The Ninth Circuit held that Vernonia’s Policy not only violated the Fourth Amendment, but also, by reason of that violation, contravened Article I, § 9, of the Oregon Constitution. Our conclusion that the former holding was in error means that the latter holding rested on a flawed premise. We therefore vacate the judgment, and remand the case to the Court of Appeals for further proceedings consistent with this opinion.

It is so ordered.

Not until 1852 did Massachusetts, the pioneer in the “common school” movement, enact a compulsory school-attendance law, and as late as the 1870’s only 14 States had such laws. R. Butts, Public Education in the United States From Revolution to Reform 102-103 (1978); 1 Children and Youth in America 467-468 (R. Bremner ed. 1970).

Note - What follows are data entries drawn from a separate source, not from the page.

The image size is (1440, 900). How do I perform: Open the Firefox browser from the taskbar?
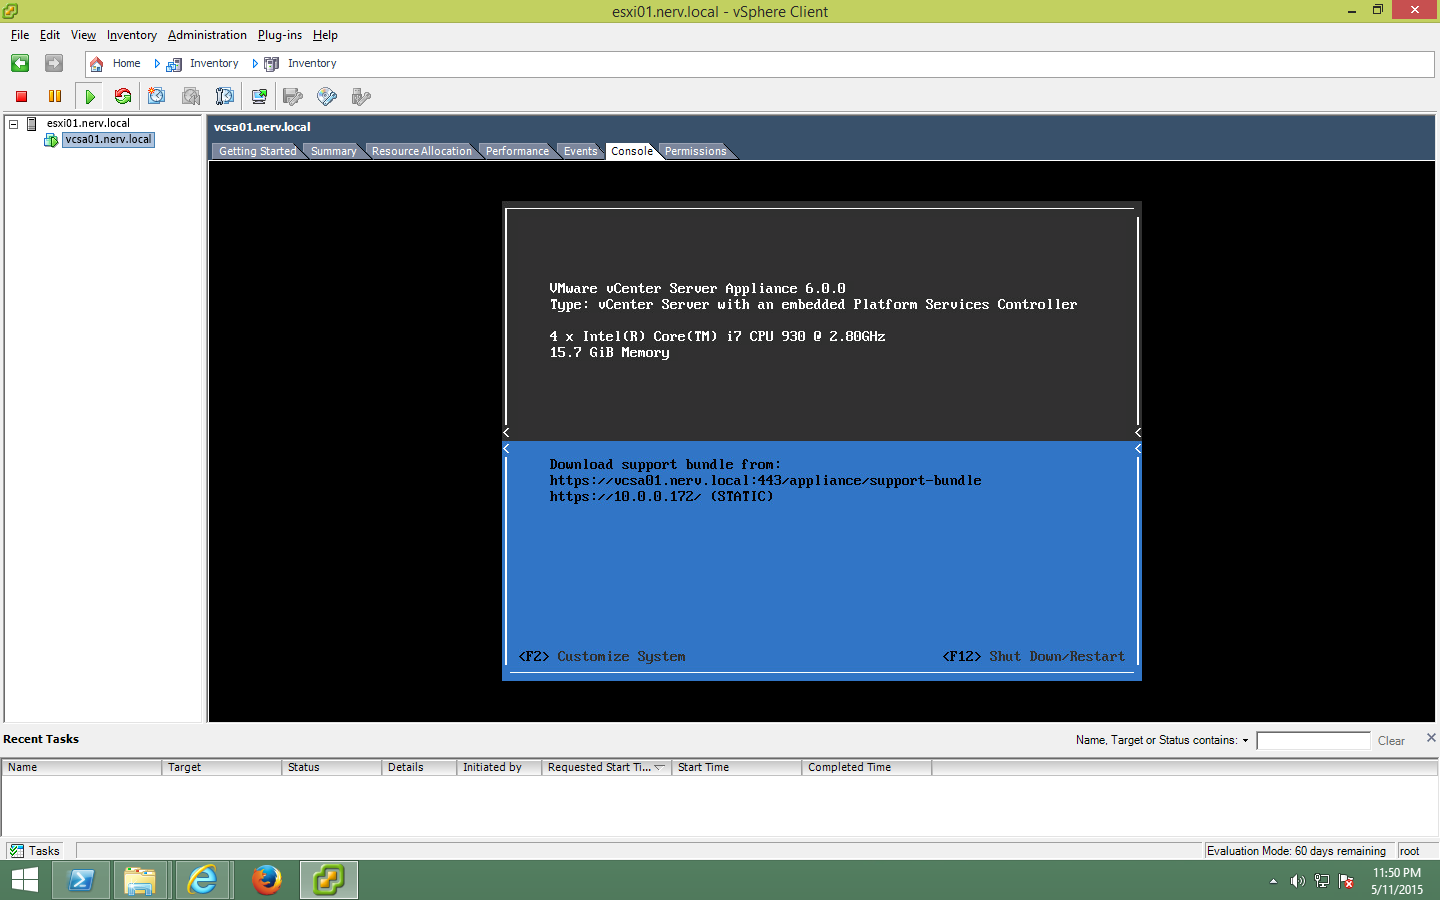(265, 880)
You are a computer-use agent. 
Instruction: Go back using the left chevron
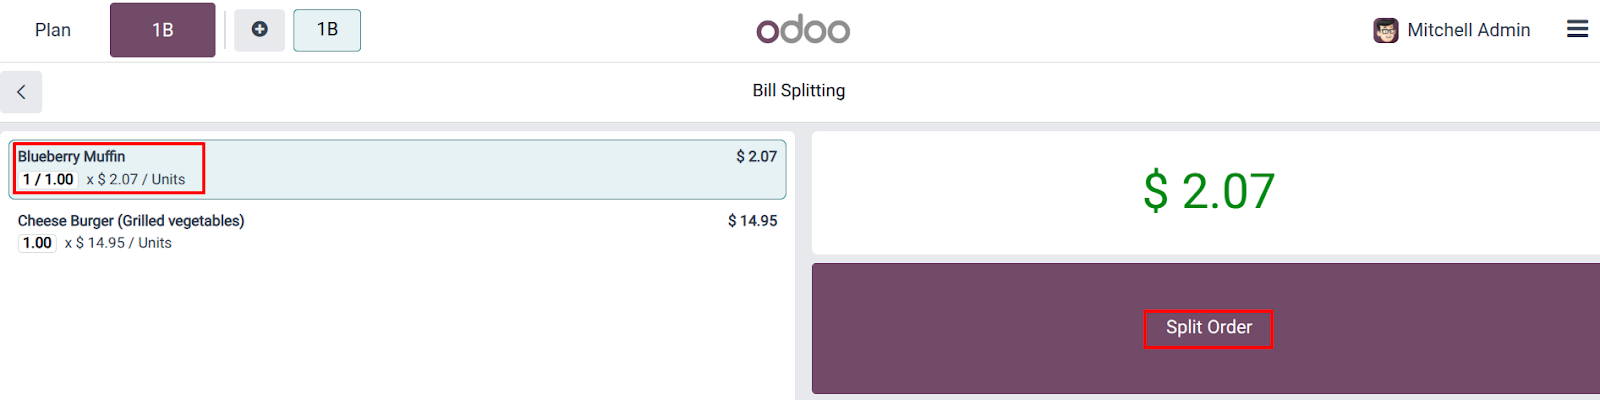[21, 92]
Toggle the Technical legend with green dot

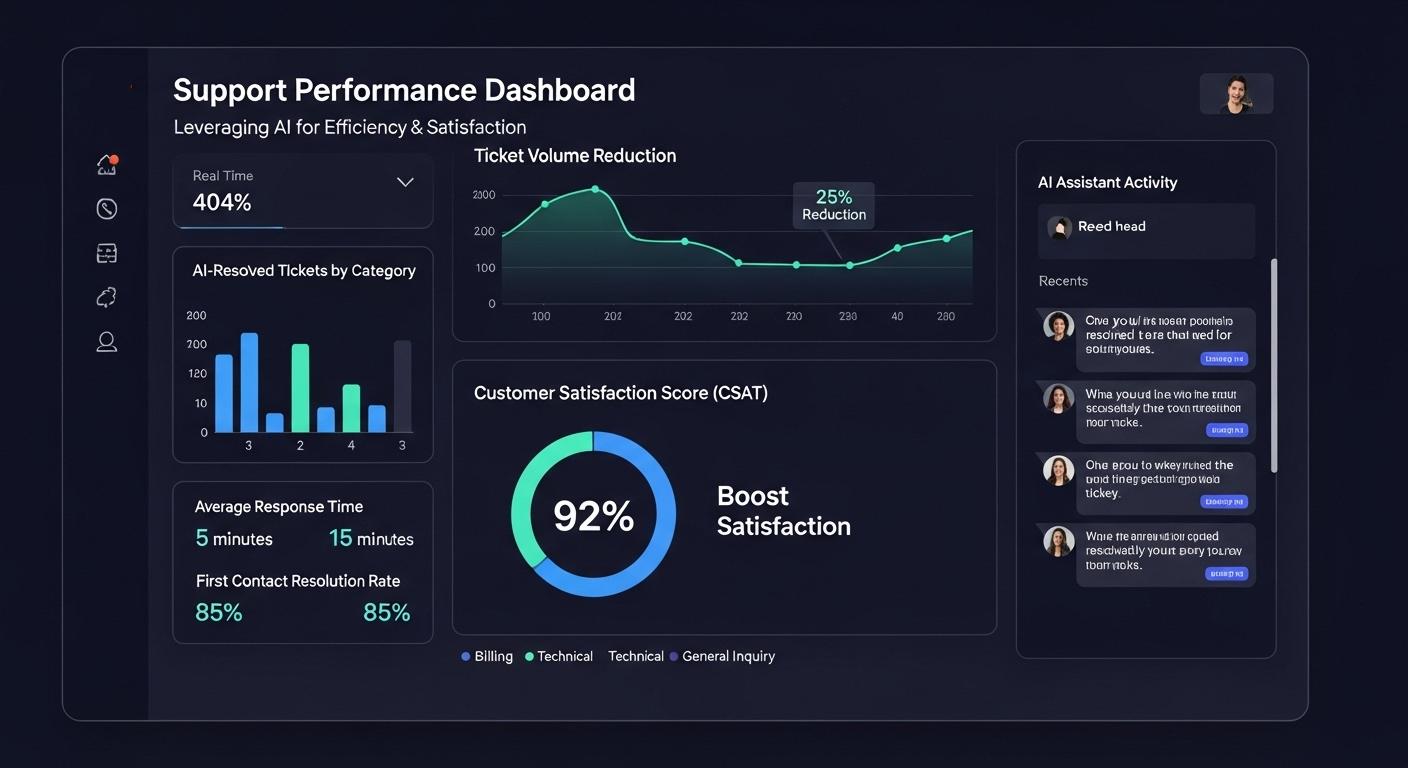pos(559,656)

The drug problem, and the technology of drug testing, are of course even more recent.

Despite the fact that, like routine school physicals and vaccinations— which the dissent apparently finds unobjectionable even though they “are both blanket searches of a sort,” post, at 682 — the search here is undertaken for prophylactic and distinctly wowpunitive purposes (protecting *659student athletes from injury, and deterring drug use in the student population), see 796 F. Supp., at 1363, the dissent would nonetheless lump this search together with “evidentiary” searches, which generally require probable cause, see supra, at 653, because, from the student’s perspective, the test may be “regarded” or “understood” as punishment, post, at 683-684. In light of the District Court’s findings regarding the purposes and consequences of the testing, any such perception is by definition an irrational one, which is protected nowhere else in the law. In any event, our point is not, as the dissent apparently believes, post, at 682-683, that since student vaccinations and physical exams are constitutionally reasonable, student drug testing must be so as well; but rather that, by reason of those prevalent practices, public school children in general, and student athletes in particular, have a diminished expectation of privacy. See supra, at 656-657.

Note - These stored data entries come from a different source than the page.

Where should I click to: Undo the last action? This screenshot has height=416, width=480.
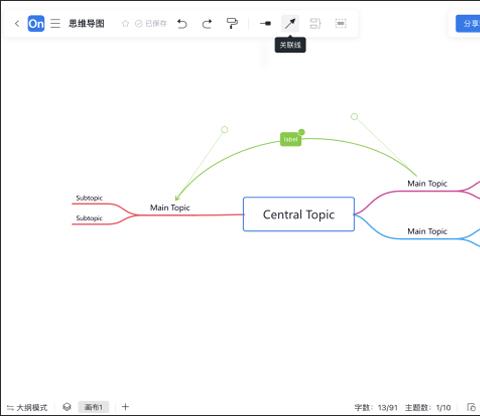[182, 24]

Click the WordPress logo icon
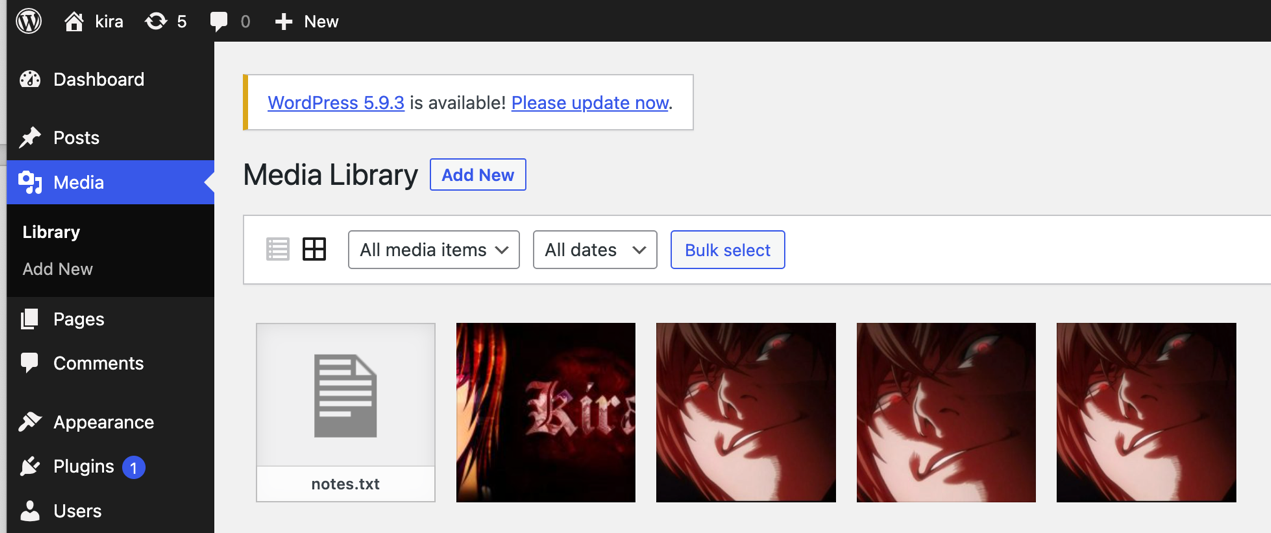tap(29, 21)
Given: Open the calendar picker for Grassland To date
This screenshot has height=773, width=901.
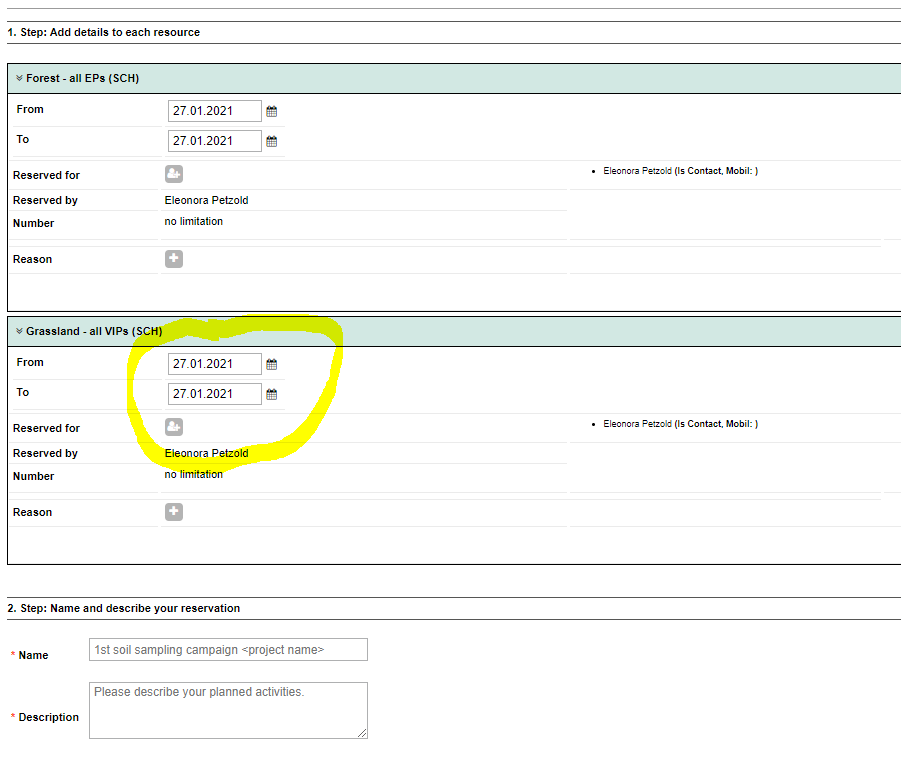Looking at the screenshot, I should 271,394.
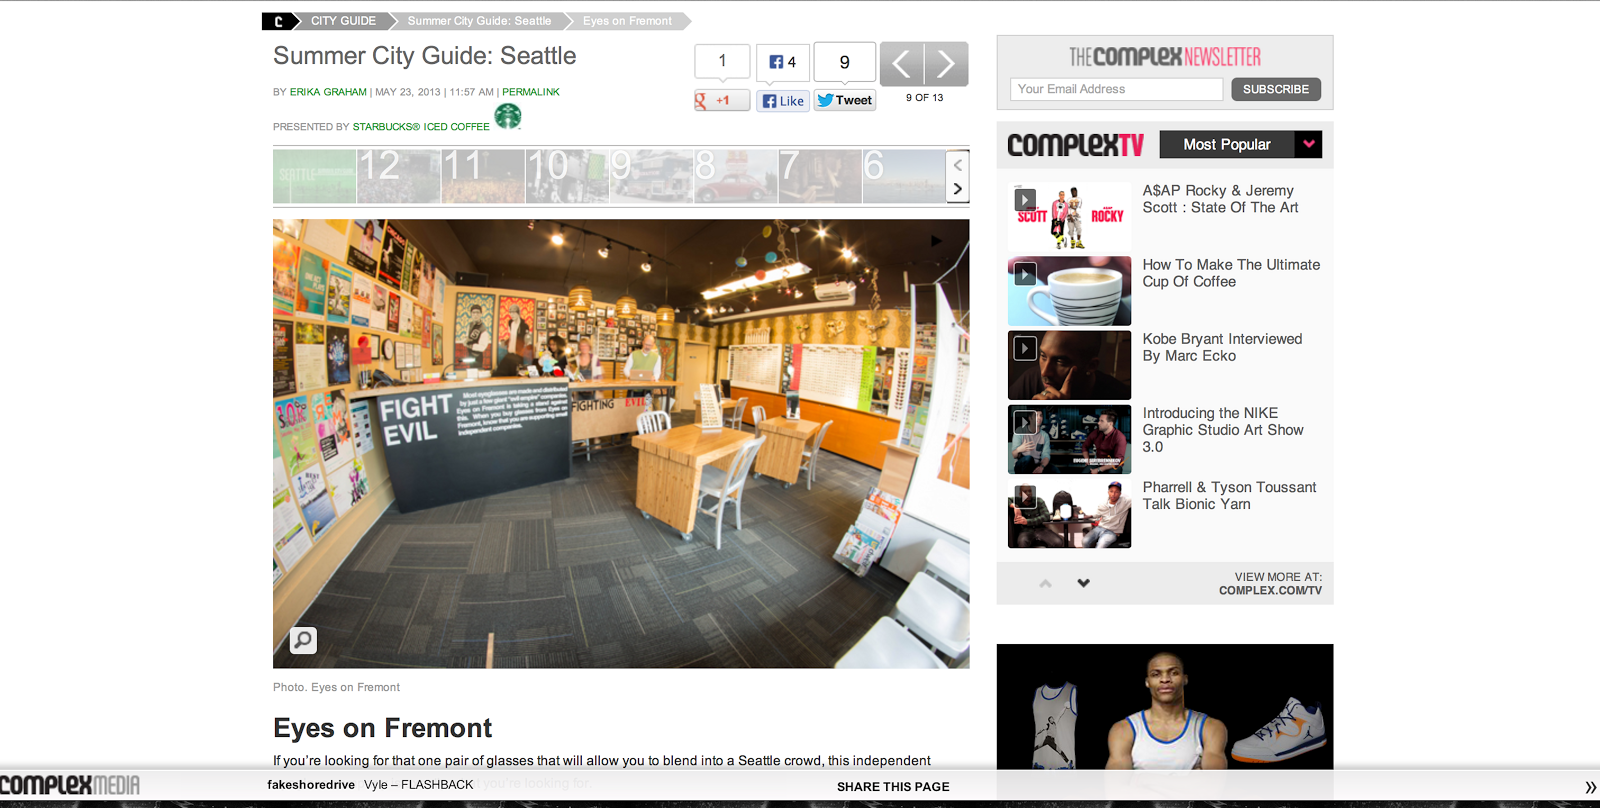Show next videos with down chevron
The image size is (1600, 808).
1083,583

There is no basis for the dissent’s insinuation that in upholding the District’s Policy we are equating the Fourth Amendment status of schoolchildren and prisoners, who, the dissent asserts, may have what it calls the “categorical protection” of a “strong preference for an individualized suspicion requirement,” post, at 681. The case on which it relies for that proposition, Bell v. Wolfish, 441 U. S. 520 (1979), displays no stronger a preference for individualized suspicion than we do today. It reiterates the proposition on which we rely, that “‘elaborate less-restrictive-alternative arguments could raise insuperable barriers to the exercise of virtually all search-and-seizure powers.’” Id., at 559, n. 40 (quoting United States v. Martinez-Fuerte, 428 U. S. 543, 556-557, n. 12 (1976)). Even Wolfish’s arguendo “assum[ption] that the existence of less intrusive alternatives is relevant to the determination of the reasonableness of the particular search method at issue,” 441 U. S., at 559, n. 40, does not support the dissent, for the opinion ultimately rejected the hypothesized alternative (as we do) on the ground that it would impair other policies important to the institution. See id., at 560, n. 40 (monitoring of visits instead of conducting body searches would destroy “the confidentiality and intimacy that these visits are intended to afford”).

The dissent devotes a few meager paragraphs of its 21 pages to this central aspect of the testing program, see post, at 680-682, in the course of which it shows none of the interest in the original meaning of the Fourth Amendment displayed elsewhere in the opinion, see post, at 669-671. Of course at the time of the framing, as well as at the time of the adoption of the Fourteenth Amendment, children had substantially fewer “rights” than legislatures and courts confer upon them today. See 1 D. Kramer, Legal Rights of Children § 1.02, p. 9 (2d ed. 1994); Wald, Children’s Rights: A Framework for Analysis, 12 U. C. D. L. Rev. 255, 256 (1979).